Cation distribution and magnetic ordering evolution study on Ca1+xCu3-xTi4O12 (x = 0.0–0.2) perovskites

Abstract

Ca1+xCu3-xTi4O12, x = 0.0, 0.1, 0.2, quadruple perovskite system has been investigated by means of energy dispersive analysis of X-rays, powder X-ray diffractometry, scanning electron microscopy, dc magnetization in zero-field and field-cooled modes (M(T) curves) and isothermal magnetization against magnetic field (M(H) loop) plots.
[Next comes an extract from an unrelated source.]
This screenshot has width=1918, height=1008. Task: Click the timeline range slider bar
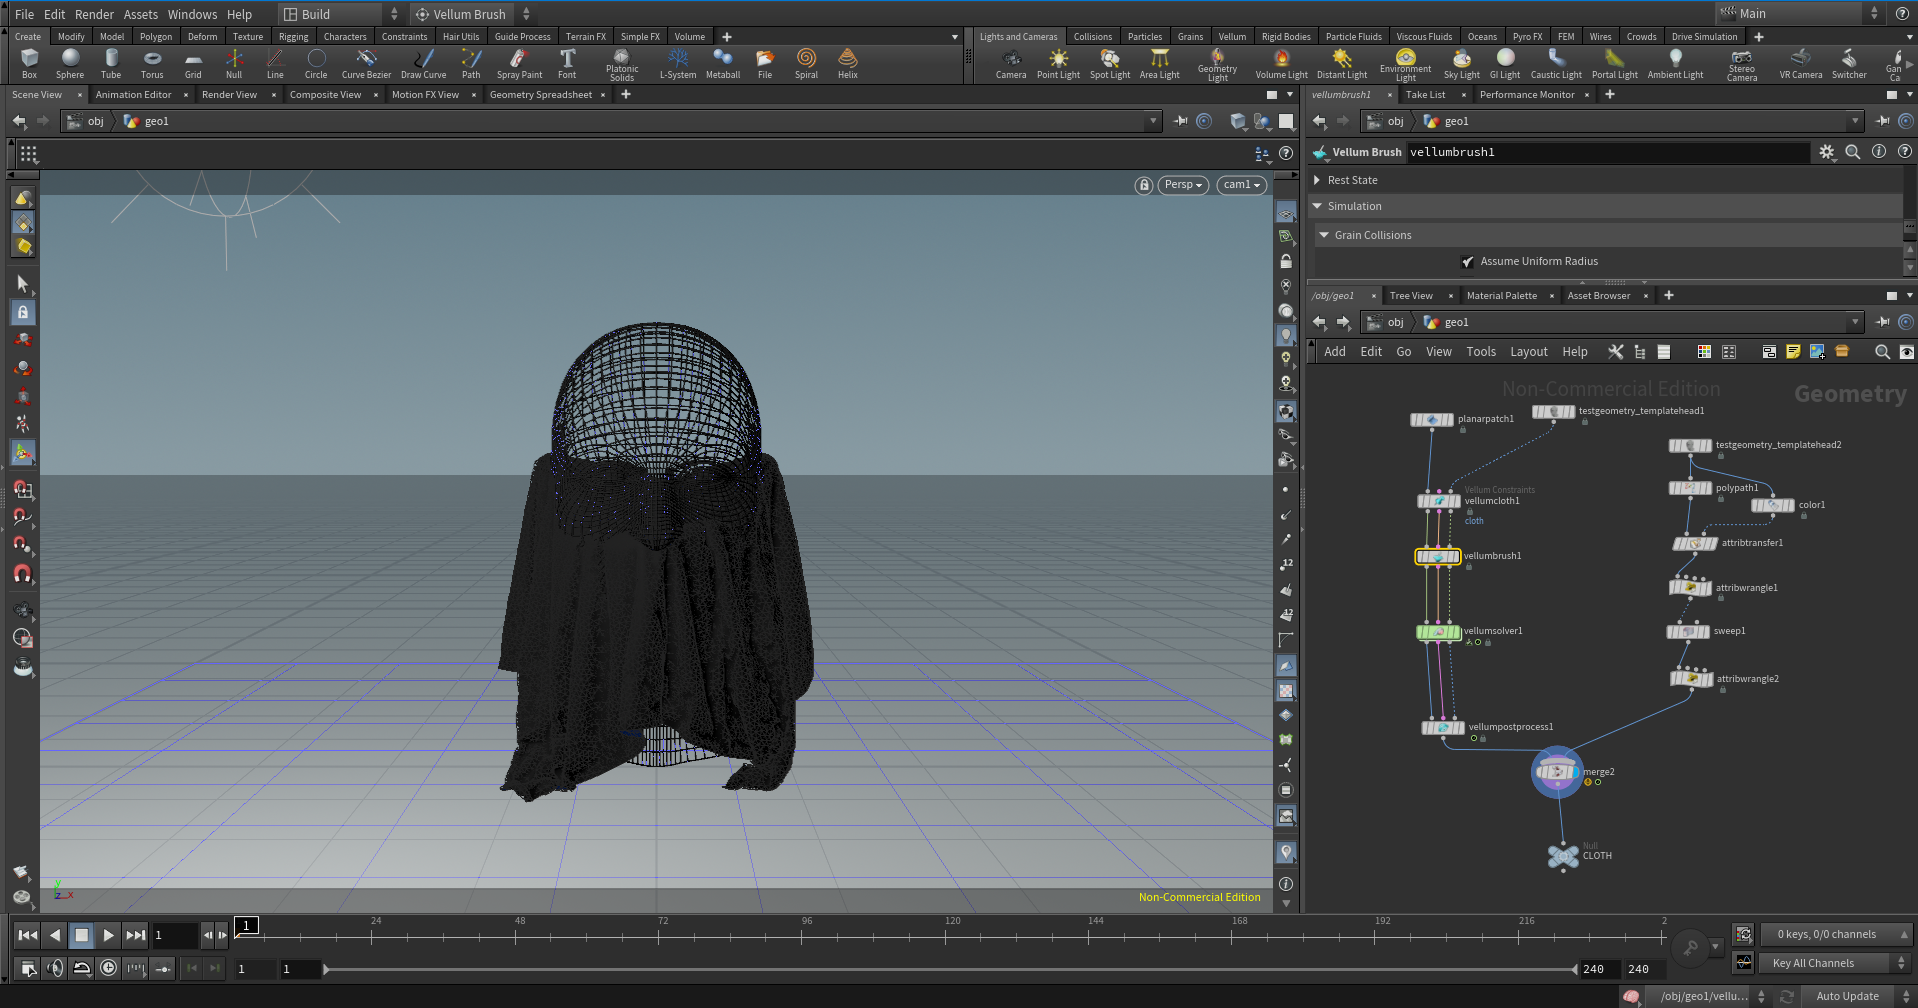tap(950, 969)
The stoichiometric samples possess a single-phase crystal structure and coarse-grained microstructure. The cation distributions reveal that substituted Ca2+ ions have a strong preference for Aʹʹ - site. The M(T) curves of pristine composition exhibit reversible thermomagnetic characteristic with classic antiferromagnetic transition at TN ~ 25 K. On Ca2+ substitution, the compositions (x = 0.1 and 0.2) show coexistence of weak ferromagnetism and antiferromagnetism for T < TN and soft ferromagnetism and paramagnetism for T » TN, clearly reflected in M(H) loop characteristics. The origin of ferromagnetism lies on Cu–Cu bond distance and partial occupancy of magnetic Cu2+ ion on the B-site of the system.